Type out the part of the Hyperscan performance guide below that runs from "As another example, matching" to "hand-optimize library usage.", word for word.

Selected extract:
>> START

Performance Considerations

Hyperscan supports a wide range of patterns in all three scanning modes. It is capable of extremely high levels of performance, but certain patterns can reduce performance markedly.

The following guidelines will help construct patterns and pattern sets that will perform better:

Regular expression constructs


Do not hand-optimize regular expression constructs.

Quite a large number of regular expressions can be written in multiple ways. For example, caseless matching of /abc/ can be written as:

  • /[Aa][Bb][Cc]/

  • /(A|a)(B|b)(C|c)/

  • /(?i)abc(?-i)/

  • /abc/i

Hyperscan is capable of handling all these constructs. Unless there is a specific reason otherwise, do not rewrite patterns from one form to another.

As another example, matching of /foo(bar|baz)(frotz)?/ can be equivalently written as:

  • /foobarfrotz|foobazfrotz|foobar|foobaz/

This change will not improve performance or reduce overheads.

Library usage


Do not hand-optimize library usage.

The Hyperscan library is capable of dealing with small writes, unusually large and small pattern sets, etc. Unless there is a specific performance problem with some usage of the library, it is best to use Hyperscan in a simple and direct fashion. For example, it is unlikely for there to be much benefit in buffering input to the library into larger blocks unless streaming writes are tiny (say, 1-2 bytes at a time).

Unlike many other pattern matching products, Hyperscan will run faster with small numbers of patterns and slower with large numbers of patterns in a smooth fashion (as opposed to, typically, running at a moderate speed up to some fixed limit then either breaking or running half as fast).

Hyperscan also provides high-throughput matching with a single thread of control per core; if a database runs at 3.0 Gbps in Hyperscan it means that a 3000-bit block of data will be scanned in 1 microsecond in a single thread of control, not that it is required to scan 22 3000-bit blocks of data in 22 microseconds. Thus, it is not usually necessary to buffer data to supply Hyperscan with available parallelism.

Block-based matching


Prefer block-based matching to streaming matching where possible.

Whenever input data appears in discrete records, or already requires some sort of transformation (e.g. URI normalization) that requires all the data to be accumulated before processing, it should be scanned in block rather than in streaming mode.

Unnecessary use of streaming mode reduces the number of optimizations that can be applied in Hyperscan and may make some patterns run slower.

>> END

Data rows:
>> START

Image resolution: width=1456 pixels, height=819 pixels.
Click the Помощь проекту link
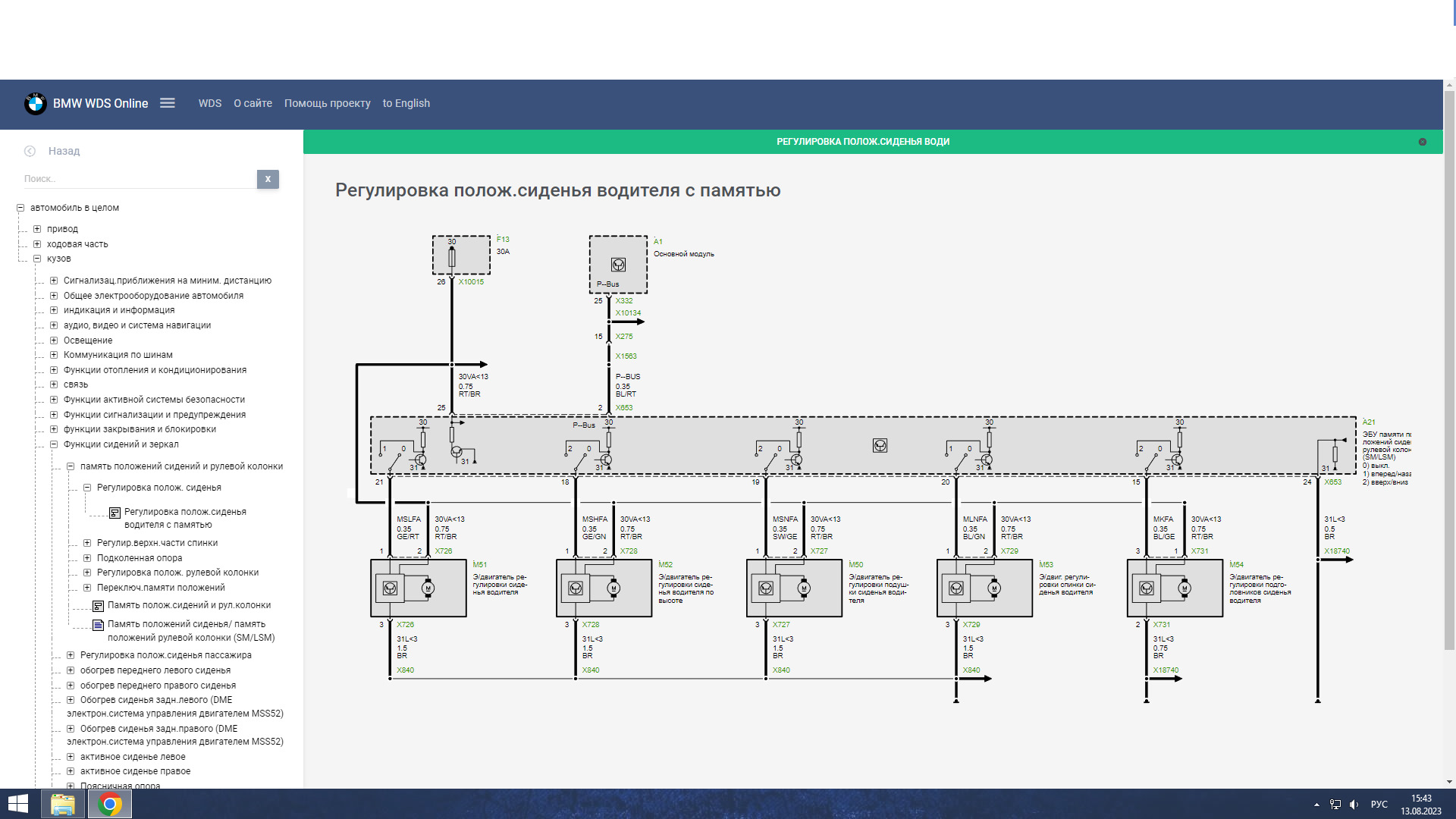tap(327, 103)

>> END
>> START

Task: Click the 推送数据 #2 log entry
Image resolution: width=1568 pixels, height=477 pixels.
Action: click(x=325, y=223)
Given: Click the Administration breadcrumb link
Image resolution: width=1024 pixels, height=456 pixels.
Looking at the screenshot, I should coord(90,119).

>> END

Task solution:
As another example, matching of /foo(bar|baz)(frotz)?/ can be equivalently written as:

  • /foobarfrotz|foobazfrotz|foobar|foobaz/

This change will not improve performance or reduce overheads.

Library usage


Do not hand-optimize library usage.